Regulation of hepatic inclusions and fibrinogen biogenesis by SEL1L-HRD1 ERAD

Impaired secretion of an essential blood coagulation factor fibrinogen leads to hepatic fibrinogen storage disease (HFSD), characterized by the presence of fibrinogen-positive inclusion bodies and hypofibrinogenemia. However, the molecular mechanisms underlying the biogenesis of fibrinogen in the endoplasmic reticulum (ER) remain unexplored. Here we uncover a key role of SEL1L-HRD1 complex of ER-associated degradation (ERAD) in the formation of aberrant inclusion bodies, and the biogenesis of nascent fibrinogen protein complex in hepatocytes.

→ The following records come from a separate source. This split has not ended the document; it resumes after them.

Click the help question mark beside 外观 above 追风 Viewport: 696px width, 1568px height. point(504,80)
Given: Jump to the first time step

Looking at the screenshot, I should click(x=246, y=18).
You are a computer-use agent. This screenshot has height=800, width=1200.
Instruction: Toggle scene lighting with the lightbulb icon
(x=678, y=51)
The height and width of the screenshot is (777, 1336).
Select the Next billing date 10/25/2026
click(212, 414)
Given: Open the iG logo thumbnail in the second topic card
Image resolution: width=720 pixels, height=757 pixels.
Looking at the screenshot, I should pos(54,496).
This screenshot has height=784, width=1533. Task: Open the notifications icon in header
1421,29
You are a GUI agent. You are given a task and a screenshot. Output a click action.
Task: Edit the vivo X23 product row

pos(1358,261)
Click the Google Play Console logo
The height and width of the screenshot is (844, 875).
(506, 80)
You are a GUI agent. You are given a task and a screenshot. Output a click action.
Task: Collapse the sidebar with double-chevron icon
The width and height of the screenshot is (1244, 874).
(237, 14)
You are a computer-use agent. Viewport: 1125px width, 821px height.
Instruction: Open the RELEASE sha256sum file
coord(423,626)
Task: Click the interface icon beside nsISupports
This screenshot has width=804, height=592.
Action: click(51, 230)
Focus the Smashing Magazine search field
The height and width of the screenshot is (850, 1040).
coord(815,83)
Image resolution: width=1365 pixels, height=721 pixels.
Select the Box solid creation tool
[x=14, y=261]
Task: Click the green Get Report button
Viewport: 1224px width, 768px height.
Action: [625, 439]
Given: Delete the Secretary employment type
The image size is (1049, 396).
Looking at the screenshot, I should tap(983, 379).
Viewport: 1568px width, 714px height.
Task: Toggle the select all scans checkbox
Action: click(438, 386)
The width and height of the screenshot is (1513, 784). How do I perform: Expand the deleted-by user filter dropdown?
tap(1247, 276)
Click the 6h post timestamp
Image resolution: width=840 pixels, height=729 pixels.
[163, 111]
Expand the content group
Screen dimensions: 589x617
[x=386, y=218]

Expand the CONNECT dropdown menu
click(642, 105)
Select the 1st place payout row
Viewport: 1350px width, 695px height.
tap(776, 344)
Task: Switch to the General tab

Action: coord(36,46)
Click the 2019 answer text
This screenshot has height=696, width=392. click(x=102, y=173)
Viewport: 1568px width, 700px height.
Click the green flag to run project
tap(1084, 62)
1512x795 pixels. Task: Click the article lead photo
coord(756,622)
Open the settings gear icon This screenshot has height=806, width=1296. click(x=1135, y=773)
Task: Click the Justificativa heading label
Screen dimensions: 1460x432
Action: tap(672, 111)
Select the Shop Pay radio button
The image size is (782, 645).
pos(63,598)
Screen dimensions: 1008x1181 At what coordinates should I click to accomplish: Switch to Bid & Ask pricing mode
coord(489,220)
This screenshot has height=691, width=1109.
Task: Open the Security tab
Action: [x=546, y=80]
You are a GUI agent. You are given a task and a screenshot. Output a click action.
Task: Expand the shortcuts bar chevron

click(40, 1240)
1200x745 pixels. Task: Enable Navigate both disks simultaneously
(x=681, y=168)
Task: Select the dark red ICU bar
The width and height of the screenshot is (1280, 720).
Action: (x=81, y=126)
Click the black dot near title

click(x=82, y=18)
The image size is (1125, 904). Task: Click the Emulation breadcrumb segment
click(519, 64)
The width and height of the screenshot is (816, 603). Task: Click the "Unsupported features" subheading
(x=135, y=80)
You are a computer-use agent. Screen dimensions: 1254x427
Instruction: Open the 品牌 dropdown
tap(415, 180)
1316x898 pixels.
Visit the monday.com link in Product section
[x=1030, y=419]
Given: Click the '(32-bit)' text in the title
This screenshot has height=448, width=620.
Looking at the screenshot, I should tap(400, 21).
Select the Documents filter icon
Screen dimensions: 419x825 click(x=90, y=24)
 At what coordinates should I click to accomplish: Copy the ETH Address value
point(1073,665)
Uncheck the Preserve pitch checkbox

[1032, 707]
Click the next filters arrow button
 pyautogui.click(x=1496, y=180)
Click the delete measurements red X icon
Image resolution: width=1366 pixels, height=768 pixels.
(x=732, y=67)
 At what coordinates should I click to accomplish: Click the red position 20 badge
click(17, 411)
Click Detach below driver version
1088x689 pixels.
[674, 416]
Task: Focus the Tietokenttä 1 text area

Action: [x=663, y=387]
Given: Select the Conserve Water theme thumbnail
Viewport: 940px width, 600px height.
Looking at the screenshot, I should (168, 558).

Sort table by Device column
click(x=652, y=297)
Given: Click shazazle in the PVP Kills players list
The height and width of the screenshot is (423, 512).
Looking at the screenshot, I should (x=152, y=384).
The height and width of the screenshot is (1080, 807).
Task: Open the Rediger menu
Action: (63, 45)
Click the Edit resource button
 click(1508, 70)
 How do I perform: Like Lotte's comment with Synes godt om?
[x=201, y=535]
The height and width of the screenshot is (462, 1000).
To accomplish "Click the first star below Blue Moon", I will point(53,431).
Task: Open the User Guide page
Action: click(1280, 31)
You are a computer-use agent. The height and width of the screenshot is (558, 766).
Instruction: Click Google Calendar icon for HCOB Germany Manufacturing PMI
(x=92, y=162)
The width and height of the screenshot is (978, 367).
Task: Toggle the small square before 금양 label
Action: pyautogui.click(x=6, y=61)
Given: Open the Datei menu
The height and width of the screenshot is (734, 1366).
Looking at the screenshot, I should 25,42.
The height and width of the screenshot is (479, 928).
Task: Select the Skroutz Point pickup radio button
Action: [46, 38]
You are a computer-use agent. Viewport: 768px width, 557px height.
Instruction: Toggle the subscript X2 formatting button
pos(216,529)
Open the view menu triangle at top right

Acute or chronic deficiency of SEL1L-HRD1 ERAD in the hepatocytes leads to the formation of hepatocellular inclusion bodies. Proteomics studies followed by biochemical assays reveal fibrinogen as a major component of the inclusion bodies. Mechanistically, we show that the degradation of misfolded endogenous fibrinogen A alpha, B beta, and gamma chains by SEL1L-HRD1 ERAD is indispensable for the formation of a functional fibrinogen complex in the ER. Providing clinical relevance of these findings, SEL1L-HRD1 ERAD indeed degrades and thereby attenuates the pathogenicity of two disease-causing fibrinogen gamma mutants. Together, this study demonstrates an essential role of SEL1L-HRD1 ERAD in fibrinogen biogenesis and provides insight into the pathogenesis of protein-misfolding diseases. Fibrinogen, a key blood clotting factor, is produced in the endoplasmic reticulum (ER) of hepatocytes. Here, authors uncover the vital role of ER- associated degradation in preventing fibrinogen aggregation and ensuring its proper biogenesis.